══ Document excerpt ══

On August 1, 2017 perhaps the biggest moment in Bitcoin’s volatile existence came to pass. Bitcoin forked with a 1.9MB block mined by ViaBTC. The big block mined was effectively incompatible with the existing chain, and therefore caused a divergence in blockchain, called a fork.

ViaBTC has been a shining front for the ‘big blocker’ community. Initially pushing for the Bitcoin-Unlimited client, but with failure to reach a clear majority consensus, the Bitcoin Cash fork was perhaps inevitable.

At the time of writing the combined market cap of both BCC and BTC is significantly higher than the price prior to the fork. It proves that not only did money move from BTC into BCC, but also from other cryptos and perhaps elsewhere. The outcome is clear, there was and is a legitimate market and demand for a Bitcoin to exist without a restricted blocksize.

═══
══ Data records ══

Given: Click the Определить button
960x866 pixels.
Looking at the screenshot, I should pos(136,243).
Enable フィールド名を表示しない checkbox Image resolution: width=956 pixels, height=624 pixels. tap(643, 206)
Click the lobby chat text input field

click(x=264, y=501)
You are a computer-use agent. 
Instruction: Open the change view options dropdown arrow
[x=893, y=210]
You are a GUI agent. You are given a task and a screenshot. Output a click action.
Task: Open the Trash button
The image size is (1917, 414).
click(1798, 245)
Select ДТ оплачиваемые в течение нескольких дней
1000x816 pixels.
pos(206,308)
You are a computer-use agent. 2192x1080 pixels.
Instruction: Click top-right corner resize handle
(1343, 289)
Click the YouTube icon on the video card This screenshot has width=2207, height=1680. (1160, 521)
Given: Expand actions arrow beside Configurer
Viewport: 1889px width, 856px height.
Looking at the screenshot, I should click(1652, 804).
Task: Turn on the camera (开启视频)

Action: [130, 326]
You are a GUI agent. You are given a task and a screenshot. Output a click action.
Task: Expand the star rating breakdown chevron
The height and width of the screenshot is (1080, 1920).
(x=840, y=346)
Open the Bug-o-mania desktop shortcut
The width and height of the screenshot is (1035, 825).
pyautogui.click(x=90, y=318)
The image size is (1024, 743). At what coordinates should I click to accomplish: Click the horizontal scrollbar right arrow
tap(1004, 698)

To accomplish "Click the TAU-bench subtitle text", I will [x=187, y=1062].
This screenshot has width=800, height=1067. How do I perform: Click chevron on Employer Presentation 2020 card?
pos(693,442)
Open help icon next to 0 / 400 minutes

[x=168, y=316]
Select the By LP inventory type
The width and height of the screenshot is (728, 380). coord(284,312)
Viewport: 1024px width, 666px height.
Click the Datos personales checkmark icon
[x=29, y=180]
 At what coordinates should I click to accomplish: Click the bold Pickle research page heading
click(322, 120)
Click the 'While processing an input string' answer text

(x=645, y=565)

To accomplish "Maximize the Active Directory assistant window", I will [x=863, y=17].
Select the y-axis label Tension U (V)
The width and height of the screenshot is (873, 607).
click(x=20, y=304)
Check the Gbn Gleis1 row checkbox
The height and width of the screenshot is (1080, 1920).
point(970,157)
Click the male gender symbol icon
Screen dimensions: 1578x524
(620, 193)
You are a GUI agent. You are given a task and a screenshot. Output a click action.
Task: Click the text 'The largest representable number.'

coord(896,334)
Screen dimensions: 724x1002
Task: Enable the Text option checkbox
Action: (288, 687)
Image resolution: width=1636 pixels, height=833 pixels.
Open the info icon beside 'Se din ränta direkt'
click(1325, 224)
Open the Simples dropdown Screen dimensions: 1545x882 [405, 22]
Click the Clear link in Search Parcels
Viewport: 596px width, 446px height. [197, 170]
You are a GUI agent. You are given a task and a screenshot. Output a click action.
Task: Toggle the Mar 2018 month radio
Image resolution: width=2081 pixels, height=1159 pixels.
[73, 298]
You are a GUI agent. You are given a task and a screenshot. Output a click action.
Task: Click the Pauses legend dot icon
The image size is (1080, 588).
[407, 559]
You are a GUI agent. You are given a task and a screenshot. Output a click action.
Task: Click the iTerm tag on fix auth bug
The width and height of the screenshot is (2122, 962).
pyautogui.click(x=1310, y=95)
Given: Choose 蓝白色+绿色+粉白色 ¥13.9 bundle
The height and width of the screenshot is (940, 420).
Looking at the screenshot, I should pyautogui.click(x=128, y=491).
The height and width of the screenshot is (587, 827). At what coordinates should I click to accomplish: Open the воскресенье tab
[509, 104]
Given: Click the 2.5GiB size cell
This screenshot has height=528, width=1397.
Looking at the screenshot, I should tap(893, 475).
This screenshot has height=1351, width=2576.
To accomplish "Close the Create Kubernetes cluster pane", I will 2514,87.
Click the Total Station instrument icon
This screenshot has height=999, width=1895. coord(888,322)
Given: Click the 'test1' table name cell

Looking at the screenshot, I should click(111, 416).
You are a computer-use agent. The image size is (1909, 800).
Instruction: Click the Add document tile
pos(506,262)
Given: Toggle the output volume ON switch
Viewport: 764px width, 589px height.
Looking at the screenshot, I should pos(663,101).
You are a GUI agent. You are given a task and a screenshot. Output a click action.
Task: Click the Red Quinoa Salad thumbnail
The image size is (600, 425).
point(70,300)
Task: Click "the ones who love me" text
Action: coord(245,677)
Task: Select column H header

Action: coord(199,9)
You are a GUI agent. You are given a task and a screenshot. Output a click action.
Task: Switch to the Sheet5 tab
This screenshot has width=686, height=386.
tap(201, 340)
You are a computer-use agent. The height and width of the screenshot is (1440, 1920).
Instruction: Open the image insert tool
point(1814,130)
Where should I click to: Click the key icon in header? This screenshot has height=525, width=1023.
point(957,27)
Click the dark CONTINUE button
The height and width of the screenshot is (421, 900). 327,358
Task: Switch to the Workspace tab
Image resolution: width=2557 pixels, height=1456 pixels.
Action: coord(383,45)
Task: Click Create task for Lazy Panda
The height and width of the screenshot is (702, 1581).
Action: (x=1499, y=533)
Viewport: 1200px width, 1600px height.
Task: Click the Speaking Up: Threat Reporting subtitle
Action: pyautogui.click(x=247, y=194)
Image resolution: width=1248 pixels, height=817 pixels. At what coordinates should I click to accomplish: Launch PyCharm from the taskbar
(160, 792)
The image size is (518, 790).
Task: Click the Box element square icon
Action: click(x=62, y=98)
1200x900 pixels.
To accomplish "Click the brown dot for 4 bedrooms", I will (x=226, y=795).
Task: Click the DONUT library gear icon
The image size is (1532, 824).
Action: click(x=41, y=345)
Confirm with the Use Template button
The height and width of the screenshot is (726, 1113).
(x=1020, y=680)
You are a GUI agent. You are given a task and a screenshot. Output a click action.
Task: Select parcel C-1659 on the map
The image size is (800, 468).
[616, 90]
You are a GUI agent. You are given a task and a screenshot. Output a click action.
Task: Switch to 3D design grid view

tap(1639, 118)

═══

# Problem description
In the Bitcoin fork text, extract the passage from "At the time" up to and including "a restricted blocksize.", copying it word for word.

# The result
At the time of writing the combined market cap of both BCC and BTC is significantly higher than the price prior to the fork. It proves that not only did money move from BTC into BCC, but also from other cryptos and perhaps elsewhere. The outcome is clear, there was and is a legitimate market and demand for a Bitcoin to exist without a restricted blocksize.